ISIS was, in a few strokes, deprived of two of its most senior figures and, after a brief interregnum, they were replaced by men whose noms de guerre had not appeared elsewhere. ISIS’ new spokesman is Abu Hamza al-Qurayshi, and after confirming the death of Baghdadi and his predecessor, he announced the caliph’s successor. That man is called Abu Ibrahim al-Hashimi al-Qurayshi. Very little is known about him.

But we know much about the terror organisation he now leads. ISIS has faced defeat and collapse but remains potent. Though thousands of its fighters have been killed and captured, and some foreigners have left its ranks and returned home, it remains a significant presence in ungoverned spaces in western Iraq and eastern Syria.

Some ISIS prisoners apparently escaped captivity during the recent Turkish military incursion, and ISIS has claimed bombings and terrorist disruptions. These ought not to be exaggerated, but this proves both willingness and ability to organise and to do harm.

But amid talk of ISIS’ defeat or resurgence in Iraq and Syria, the terrorist organisation’s global reach is less frequently discussed. After the creation of ISIS’ self-proclaimed caliphate in 2014, several international jihadist organisations publicly claimed loyalty to Baghdadi and affiliation with his claimed state. These included Boko Haram in Africa, and smaller, local jihadist forces in Asia and North Africa.

ISIS’ global insurgent brand, as some call it, has lost two significant leadership figures in succession, and may lose much ground as a result. But it remains out there in the world, and largely undefeated.

The Philippines is an object lesson. Local jihadist groups, and significant figures such as Isnilon Hapilon, by and large declared their loyalty to Baghdadi in 2014.

After ISIS began to encourage its fighters not to migrate to Iraq and Syria, but rather to join its foreign wilayats (provinces), foreign fighters travelled in significant numbers to the Philippines. The Islamic State of East Asia (ISEA) was met with ISIS’ approval and support.

The counter-terror campaign fought by the Filipino government has resembled the fight against ISIS central in the Levant. A local force, with significant indirect support from the United States, has fought a series of urban battles to defeat jihadist enemies. The battle of Marawi shattered the city like battles for Mosul and Raqqa, but resulted in the defeat of the jihadists.

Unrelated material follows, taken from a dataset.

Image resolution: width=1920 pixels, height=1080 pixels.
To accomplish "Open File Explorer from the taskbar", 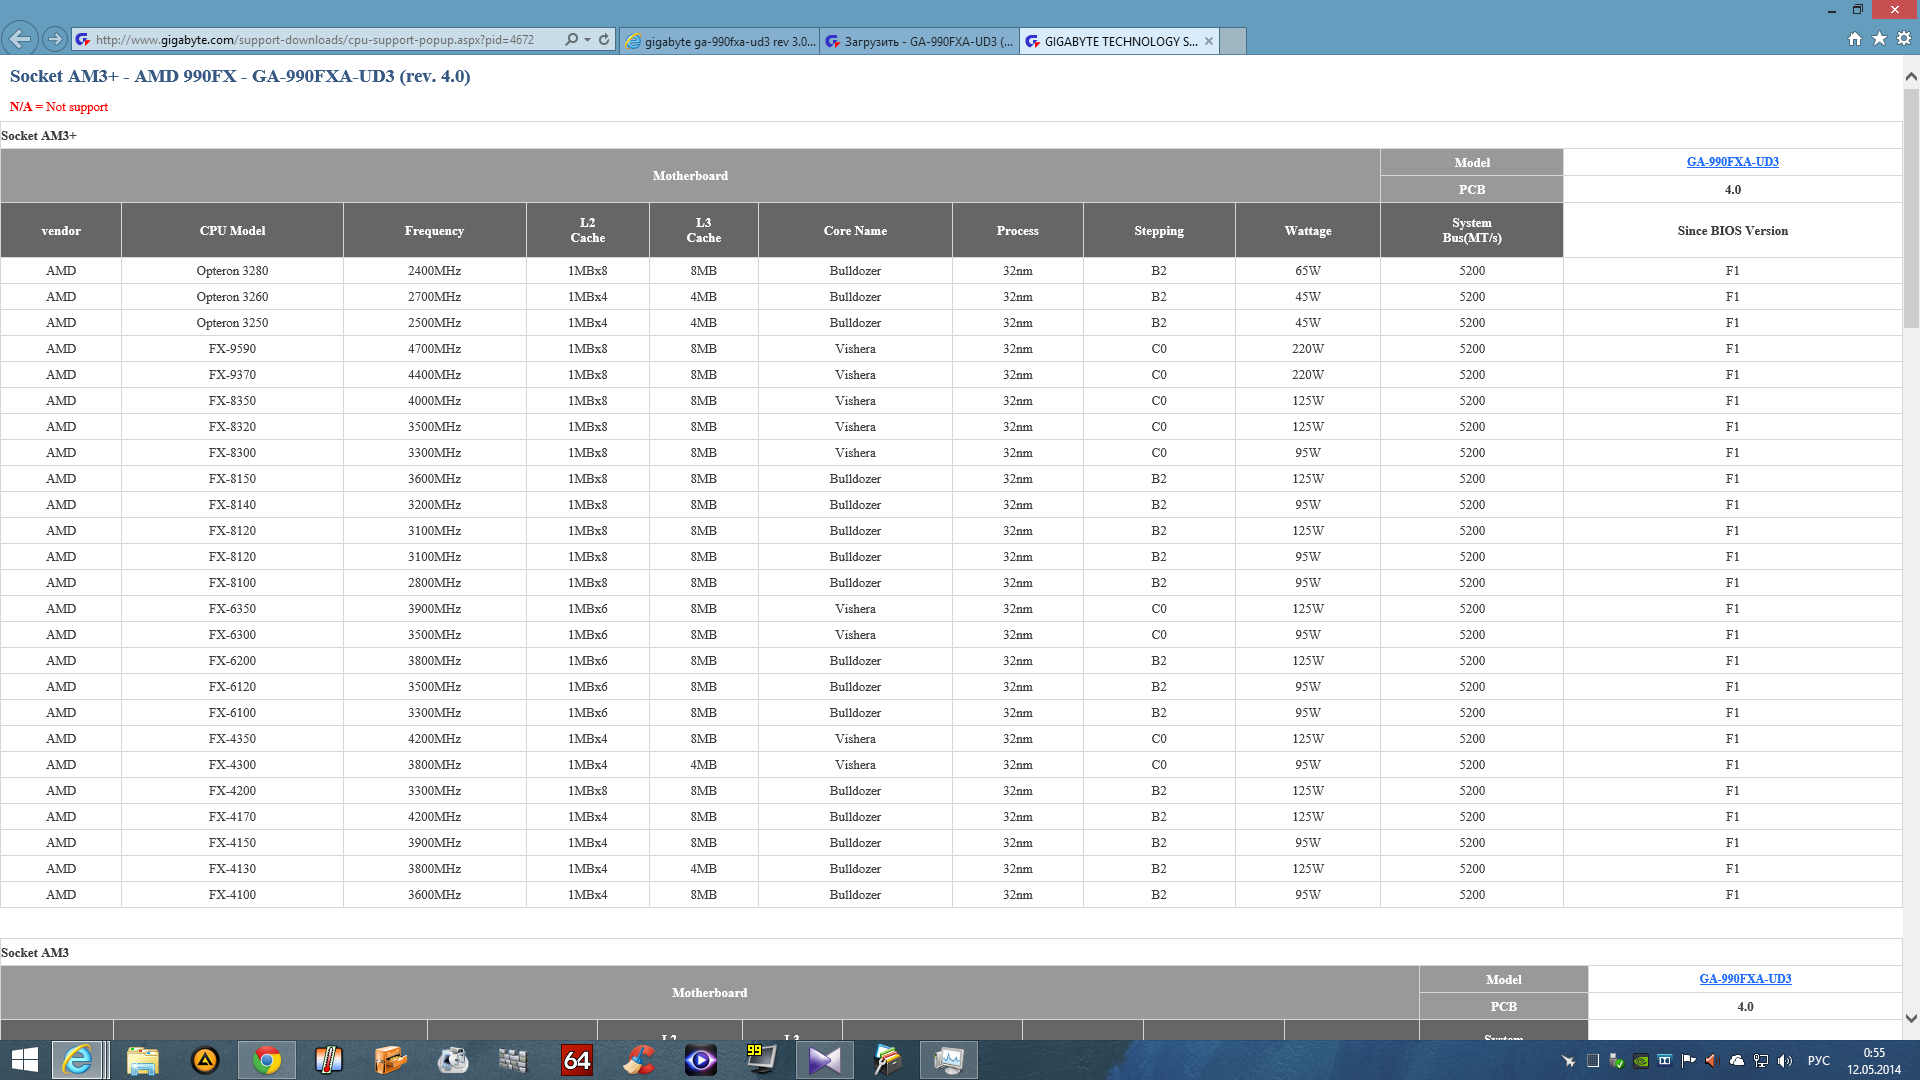I will [x=143, y=1060].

But ISIS and its ideological affiliates embrace other tactics aside from urban warfare.  Jihadists use suicide bombings, both on their person and in vehicle-borne explosive devices, for warfare and propaganda.

These groups are largely autonomous. But their violent successes bolster the image of ISIS and its reconstructed leadership.

Pawel Wojcik, a terrorism researcher and analyst, said of ISIS in the Philippines: ‘They are capable of existing without ISIS sending them money, mainly because of resurgence of lucrative kidnapping for ransom. Also, they seem to have acquired some business that supplies them with cash, after spending Marawi loot.

‘Philippine authorities have been struggling in recent years, but are unable to stop the comeback of ISEA. Not only they are making multiple mistakes dealing with the aftermath of Marawi, a peace deal with major Islamist group is contested, but also, [Filipino armed forces have] problems battling major ISEA forces in Sulu and Maguindanao’, Wojcik said.

The Philippines are not an isolated story of franchised success for ISIS. Its affiliates in Africa continue independent of the success or setbacks of the caliphate in Iraq and Syria; in Afghanistan, ISIS-Khorasan, as it is called, operates amid a situation which contains a shaky national government in the process of losing American support. In the Sinai, Egypt is fighting a campaign against an insurgency which existed before ISIS’ caliphate, but was bolstered by the latter’s declaration.

ISIS is not invincible. The deaths of its leaders show that clearly. It can still be badly led, and defeated by the carefully coordinated efforts of its enemies. But amid failures among its foes, and disunity in the global coalition charged with preventing ISIS’ return, its insurgency in Iraq and Syria and foreign provinces around the world will continue to threaten the peace.

‘This and the flow of foreigners and adapting to worldwide IS strategy, for me, is the problem that will only grow in the near future,’ Wojcik said. ‘And the aftermath will be grim.’